**Extract**
The written ministerial statement did deal with the issue of the status of staff. I can confirm that the Deputy Leader of the House will meet staff members’ union representatives, because we are aware of the very important work that staff do in helping us to serve our constituents and perform our duties in the House. They should not feel insecure or uncertain about how the proposals will affect them.

The hon. Gentleman asked about the Constitutional Renewal Bill, and he will be aware that it has been discussed by a Committee of both Houses. It proposes putting the civil service on a statutory footing, and will be introduced into the House when time allows.

The hon. Gentleman asked about investment in broadband, and I can tell him that Lord Carter is in the process of producing his second report on the matter. The post-recovery economy must be green and family-friendly, with a big emphasis on high skills and digital communications, and that is why investment in broadband is central to our proposals. Finally, I remind the hon. Gentleman that he will be able to ask further questions on the matter at Department for Innovation, Universities and Skills questions next Thursday.

**Data block**
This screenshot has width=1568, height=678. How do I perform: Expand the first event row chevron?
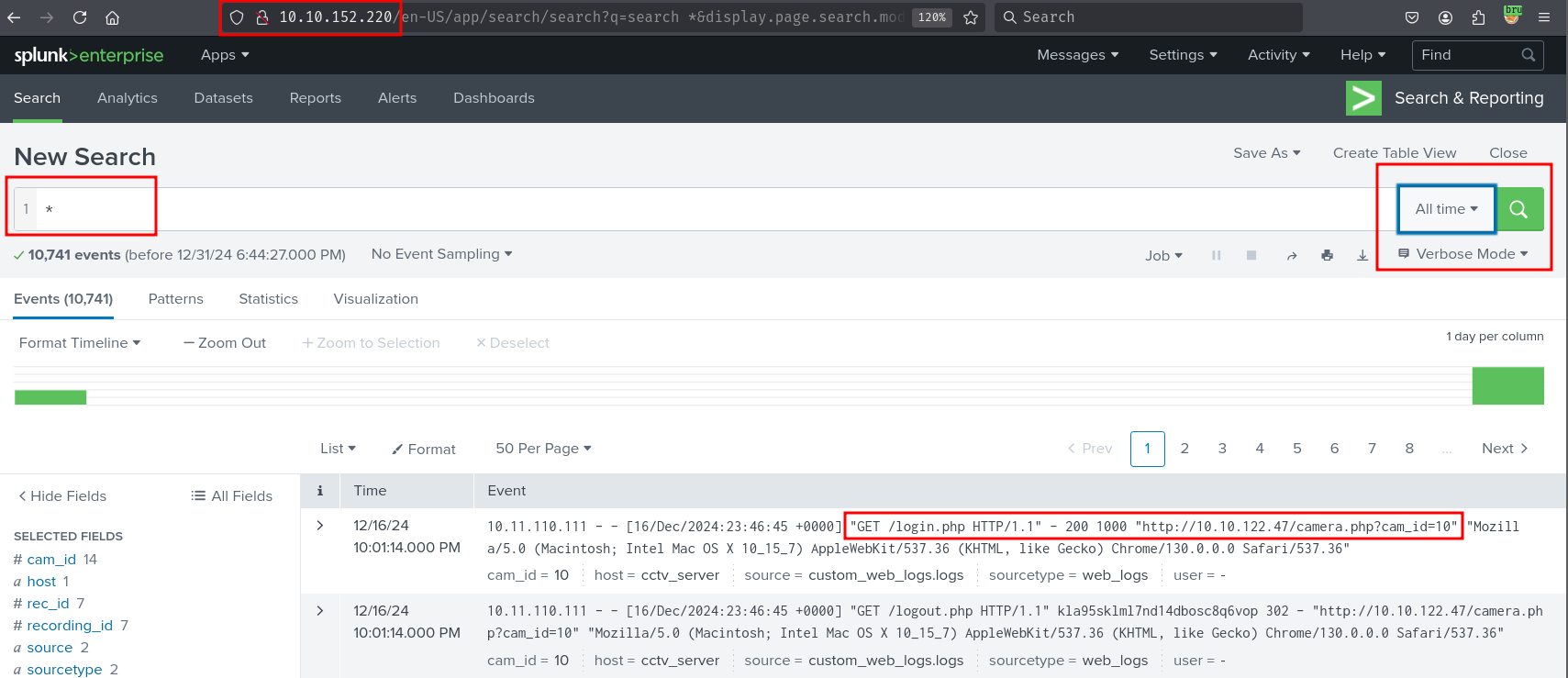point(320,526)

**To do**
• a. Answer these from the statement, one line each:
(i) Who will meet the union representatives of staff members?
(ii) What does the Constitutional Renewal Bill propose for the civil service?
(iii) Who is producing a second report on broadband?
• b. Print everything in the statement from "The hon. Gentleman asked about the" down to "questions next Thursday.", word for word.

**Answer set**
• a.
(i) The Deputy Leader of the House.
(ii) Putting the civil service on a statutory footing.
(iii) Lord Carter.

• b.
The hon. Gentleman asked about the Constitutional Renewal Bill, and he will be aware that it has been discussed by a Committee of both Houses. It proposes putting the civil service on a statutory footing, and will be introduced into the House when time allows.

The hon. Gentleman asked about investment in broadband, and I can tell him that Lord Carter is in the process of producing his second report on the matter. The post-recovery economy must be green and family-friendly, with a big emphasis on high skills and digital communications, and that is why investment in broadband is central to our proposals. Finally, I remind the hon. Gentleman that he will be able to ask further questions on the matter at Department for Innovation, Universities and Skills questions next Thursday.